About this exercise: Using the word "next" as the filter, copy each matching line from the records.

[[ Information shown, beginning ]]

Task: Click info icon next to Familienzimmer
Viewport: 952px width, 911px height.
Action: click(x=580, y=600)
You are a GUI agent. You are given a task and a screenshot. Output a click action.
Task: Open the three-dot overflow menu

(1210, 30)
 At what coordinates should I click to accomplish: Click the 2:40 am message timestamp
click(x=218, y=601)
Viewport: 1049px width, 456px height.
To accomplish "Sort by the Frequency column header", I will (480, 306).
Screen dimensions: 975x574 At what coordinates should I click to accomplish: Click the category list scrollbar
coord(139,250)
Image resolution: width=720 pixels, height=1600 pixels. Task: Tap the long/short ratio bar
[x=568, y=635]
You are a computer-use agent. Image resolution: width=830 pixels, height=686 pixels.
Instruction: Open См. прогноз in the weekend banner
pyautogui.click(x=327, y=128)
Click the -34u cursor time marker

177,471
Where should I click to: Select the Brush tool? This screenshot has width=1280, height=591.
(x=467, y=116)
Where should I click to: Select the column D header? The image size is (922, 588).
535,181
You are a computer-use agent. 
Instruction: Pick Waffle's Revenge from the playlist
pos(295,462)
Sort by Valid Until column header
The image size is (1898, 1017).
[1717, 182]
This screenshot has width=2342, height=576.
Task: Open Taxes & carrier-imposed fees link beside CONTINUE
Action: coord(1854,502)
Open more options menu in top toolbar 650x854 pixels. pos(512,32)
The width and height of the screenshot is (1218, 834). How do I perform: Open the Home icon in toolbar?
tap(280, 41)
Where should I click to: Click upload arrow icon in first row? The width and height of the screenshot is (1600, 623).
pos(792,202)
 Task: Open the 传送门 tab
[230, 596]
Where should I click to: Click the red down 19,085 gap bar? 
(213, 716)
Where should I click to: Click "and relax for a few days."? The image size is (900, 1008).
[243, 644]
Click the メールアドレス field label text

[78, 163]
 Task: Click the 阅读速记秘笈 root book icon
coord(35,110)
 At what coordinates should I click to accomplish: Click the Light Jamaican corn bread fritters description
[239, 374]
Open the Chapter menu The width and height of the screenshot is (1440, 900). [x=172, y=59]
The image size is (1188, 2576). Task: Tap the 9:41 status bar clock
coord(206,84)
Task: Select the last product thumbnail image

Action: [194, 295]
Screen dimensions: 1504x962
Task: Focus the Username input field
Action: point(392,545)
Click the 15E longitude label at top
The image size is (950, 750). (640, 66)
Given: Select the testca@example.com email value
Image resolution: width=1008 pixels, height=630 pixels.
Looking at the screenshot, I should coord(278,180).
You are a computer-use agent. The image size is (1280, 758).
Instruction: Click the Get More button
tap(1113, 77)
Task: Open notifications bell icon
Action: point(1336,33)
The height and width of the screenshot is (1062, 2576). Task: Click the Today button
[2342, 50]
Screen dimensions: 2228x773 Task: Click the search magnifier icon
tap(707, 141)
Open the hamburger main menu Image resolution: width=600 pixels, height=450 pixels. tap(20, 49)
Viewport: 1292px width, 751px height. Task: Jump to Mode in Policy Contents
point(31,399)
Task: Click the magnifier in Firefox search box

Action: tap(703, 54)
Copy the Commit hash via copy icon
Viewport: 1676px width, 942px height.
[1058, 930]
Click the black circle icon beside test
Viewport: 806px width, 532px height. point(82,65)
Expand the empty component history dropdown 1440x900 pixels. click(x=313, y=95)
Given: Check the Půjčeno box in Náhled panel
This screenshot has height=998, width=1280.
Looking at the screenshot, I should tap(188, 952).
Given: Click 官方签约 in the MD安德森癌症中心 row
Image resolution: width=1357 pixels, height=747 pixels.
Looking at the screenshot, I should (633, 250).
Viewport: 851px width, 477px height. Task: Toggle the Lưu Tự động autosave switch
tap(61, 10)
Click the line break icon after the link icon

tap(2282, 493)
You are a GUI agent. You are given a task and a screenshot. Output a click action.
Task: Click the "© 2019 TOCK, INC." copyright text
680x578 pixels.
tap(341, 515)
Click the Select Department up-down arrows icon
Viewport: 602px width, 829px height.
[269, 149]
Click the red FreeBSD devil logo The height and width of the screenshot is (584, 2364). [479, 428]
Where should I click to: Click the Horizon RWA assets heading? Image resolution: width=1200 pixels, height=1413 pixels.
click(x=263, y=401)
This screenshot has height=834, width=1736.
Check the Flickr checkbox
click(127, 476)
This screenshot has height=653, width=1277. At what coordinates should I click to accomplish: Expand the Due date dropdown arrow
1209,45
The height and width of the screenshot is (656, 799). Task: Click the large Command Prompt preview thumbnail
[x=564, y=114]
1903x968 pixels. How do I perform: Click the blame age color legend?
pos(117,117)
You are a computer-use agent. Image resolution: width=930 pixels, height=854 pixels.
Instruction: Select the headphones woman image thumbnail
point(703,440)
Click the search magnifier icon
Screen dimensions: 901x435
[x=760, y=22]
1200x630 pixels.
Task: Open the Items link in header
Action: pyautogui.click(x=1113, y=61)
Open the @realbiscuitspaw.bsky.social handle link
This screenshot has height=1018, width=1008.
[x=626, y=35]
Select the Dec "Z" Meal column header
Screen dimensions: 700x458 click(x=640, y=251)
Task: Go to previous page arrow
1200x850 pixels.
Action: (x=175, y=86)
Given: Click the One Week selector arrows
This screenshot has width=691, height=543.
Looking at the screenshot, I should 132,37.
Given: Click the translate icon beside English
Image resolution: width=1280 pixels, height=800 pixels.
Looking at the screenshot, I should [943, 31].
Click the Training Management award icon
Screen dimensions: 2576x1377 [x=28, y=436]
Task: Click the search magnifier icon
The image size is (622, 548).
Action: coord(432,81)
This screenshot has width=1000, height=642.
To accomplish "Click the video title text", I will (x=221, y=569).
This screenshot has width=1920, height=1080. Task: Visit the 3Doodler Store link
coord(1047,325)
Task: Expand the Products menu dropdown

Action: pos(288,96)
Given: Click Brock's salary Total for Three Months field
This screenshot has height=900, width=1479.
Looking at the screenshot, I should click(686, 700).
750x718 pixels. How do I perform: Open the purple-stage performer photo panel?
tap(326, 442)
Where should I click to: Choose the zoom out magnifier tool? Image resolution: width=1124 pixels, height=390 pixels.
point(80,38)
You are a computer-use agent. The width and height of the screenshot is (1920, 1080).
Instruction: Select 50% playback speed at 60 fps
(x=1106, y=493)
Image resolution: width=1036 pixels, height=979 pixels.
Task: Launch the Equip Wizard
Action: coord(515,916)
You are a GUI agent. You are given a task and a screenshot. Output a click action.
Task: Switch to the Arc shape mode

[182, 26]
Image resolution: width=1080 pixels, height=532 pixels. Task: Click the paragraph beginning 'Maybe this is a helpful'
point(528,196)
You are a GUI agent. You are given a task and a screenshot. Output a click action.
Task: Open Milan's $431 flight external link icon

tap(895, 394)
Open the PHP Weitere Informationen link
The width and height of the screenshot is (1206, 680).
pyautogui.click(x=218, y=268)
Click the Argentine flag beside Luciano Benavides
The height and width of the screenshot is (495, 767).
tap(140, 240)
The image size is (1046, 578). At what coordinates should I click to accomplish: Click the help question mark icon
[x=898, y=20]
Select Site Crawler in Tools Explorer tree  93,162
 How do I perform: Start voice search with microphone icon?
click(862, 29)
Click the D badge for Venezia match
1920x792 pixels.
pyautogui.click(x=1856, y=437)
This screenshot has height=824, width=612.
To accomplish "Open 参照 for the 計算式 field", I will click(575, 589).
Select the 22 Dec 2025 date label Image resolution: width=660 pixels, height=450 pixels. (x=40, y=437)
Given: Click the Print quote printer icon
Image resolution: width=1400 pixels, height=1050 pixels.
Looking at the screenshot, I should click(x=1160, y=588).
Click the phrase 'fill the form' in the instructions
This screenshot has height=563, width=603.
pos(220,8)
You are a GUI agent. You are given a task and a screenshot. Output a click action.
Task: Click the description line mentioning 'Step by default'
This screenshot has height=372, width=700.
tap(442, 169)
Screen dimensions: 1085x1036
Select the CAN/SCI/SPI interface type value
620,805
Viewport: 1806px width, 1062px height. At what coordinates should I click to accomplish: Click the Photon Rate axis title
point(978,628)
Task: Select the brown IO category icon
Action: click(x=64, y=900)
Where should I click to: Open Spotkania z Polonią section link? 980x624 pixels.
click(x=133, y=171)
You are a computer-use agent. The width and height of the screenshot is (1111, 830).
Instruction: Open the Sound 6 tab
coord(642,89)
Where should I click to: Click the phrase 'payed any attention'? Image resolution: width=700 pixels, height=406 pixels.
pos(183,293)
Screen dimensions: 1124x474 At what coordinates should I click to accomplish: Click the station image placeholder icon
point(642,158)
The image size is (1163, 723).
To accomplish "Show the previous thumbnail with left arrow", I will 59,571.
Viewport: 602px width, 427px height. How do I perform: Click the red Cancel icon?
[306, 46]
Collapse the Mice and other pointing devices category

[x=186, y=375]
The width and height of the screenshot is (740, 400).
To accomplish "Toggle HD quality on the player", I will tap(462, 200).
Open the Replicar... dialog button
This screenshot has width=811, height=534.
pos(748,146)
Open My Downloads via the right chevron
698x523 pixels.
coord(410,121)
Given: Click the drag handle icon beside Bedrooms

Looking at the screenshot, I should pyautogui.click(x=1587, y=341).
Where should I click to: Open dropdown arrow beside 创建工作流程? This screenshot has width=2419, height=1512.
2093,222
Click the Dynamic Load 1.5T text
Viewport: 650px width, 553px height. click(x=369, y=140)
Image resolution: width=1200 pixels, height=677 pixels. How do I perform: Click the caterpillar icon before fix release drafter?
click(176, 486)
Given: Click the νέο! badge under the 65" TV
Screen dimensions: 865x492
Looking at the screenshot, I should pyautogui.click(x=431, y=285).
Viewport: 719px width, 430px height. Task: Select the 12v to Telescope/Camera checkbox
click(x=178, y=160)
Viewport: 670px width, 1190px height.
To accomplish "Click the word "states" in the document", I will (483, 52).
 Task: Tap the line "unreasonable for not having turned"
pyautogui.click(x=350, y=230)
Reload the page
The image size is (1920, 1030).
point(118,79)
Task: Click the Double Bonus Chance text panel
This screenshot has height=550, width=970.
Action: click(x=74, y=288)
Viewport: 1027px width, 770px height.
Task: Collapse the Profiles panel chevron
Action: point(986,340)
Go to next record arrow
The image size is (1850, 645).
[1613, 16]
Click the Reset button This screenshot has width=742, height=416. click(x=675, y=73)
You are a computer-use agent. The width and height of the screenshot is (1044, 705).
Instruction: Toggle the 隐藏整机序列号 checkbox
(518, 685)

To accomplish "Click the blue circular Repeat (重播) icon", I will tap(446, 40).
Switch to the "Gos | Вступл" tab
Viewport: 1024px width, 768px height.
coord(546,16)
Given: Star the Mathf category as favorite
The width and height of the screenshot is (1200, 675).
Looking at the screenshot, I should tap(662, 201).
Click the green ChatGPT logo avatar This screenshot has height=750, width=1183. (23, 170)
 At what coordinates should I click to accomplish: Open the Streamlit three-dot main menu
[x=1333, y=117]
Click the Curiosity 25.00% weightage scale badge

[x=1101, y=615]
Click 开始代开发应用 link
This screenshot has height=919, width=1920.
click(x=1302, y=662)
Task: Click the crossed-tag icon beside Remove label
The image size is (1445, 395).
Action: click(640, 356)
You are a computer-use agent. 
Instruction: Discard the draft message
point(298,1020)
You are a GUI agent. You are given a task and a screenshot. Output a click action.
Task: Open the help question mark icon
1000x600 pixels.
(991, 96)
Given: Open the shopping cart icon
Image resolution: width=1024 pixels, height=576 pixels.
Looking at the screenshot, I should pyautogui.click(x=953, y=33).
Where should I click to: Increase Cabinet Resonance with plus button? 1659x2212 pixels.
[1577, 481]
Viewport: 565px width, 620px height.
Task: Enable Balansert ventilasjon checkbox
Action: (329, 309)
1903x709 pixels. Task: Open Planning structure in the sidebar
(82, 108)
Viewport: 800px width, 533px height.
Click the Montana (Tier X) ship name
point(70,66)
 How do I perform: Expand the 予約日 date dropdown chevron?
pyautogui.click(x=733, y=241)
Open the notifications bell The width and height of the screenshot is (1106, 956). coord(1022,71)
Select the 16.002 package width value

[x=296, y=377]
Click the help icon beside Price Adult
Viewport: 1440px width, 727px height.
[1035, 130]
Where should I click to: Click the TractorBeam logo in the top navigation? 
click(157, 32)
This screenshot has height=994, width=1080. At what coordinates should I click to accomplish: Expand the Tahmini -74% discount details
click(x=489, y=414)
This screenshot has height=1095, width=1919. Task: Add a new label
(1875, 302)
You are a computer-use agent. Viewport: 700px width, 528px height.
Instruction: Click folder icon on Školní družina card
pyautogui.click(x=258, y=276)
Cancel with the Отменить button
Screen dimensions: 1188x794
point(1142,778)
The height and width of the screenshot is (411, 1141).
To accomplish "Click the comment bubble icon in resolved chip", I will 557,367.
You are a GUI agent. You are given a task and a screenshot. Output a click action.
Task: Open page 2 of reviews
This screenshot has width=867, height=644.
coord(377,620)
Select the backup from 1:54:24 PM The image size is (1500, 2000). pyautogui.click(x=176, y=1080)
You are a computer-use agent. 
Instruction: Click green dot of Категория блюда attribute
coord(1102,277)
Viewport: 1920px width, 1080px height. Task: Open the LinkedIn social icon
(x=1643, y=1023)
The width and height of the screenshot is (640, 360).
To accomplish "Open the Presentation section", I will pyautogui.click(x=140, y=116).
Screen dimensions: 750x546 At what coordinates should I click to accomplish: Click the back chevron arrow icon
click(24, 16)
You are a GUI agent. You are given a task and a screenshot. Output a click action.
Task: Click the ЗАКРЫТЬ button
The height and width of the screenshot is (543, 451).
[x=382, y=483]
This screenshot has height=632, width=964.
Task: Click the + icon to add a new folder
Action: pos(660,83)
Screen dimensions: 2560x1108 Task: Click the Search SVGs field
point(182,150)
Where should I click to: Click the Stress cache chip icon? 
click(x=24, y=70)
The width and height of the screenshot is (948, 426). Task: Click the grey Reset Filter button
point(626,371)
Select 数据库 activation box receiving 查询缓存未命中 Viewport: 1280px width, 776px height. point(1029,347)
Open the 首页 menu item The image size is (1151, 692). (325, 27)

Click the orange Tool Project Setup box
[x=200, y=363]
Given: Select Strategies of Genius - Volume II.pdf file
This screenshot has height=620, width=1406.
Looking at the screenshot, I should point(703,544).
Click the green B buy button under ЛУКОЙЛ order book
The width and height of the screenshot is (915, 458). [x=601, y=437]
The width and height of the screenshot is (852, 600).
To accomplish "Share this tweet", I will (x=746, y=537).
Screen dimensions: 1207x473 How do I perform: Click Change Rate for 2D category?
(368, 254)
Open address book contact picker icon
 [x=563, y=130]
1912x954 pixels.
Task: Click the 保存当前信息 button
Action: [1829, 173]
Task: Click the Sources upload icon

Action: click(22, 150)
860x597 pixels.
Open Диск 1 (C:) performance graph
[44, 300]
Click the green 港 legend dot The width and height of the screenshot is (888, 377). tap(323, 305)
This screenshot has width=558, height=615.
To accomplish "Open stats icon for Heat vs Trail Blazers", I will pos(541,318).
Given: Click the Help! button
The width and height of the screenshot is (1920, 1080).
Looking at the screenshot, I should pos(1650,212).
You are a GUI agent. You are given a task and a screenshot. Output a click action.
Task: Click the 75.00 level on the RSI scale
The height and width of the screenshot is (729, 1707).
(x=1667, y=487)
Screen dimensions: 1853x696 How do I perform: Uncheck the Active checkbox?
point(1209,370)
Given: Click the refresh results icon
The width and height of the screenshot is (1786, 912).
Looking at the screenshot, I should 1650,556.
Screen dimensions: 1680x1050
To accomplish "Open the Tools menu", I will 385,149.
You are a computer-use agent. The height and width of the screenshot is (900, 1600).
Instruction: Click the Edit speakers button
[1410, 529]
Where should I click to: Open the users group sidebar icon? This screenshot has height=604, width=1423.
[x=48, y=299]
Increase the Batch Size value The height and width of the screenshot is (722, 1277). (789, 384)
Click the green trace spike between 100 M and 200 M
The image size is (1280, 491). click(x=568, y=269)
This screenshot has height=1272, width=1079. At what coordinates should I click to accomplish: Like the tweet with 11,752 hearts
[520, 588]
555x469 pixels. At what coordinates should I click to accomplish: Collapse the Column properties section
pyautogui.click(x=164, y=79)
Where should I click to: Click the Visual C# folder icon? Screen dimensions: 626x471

[[ Information shown, end ]]

Response area:
Task: Click info icon next to Familienzimmer
Go to next record arrow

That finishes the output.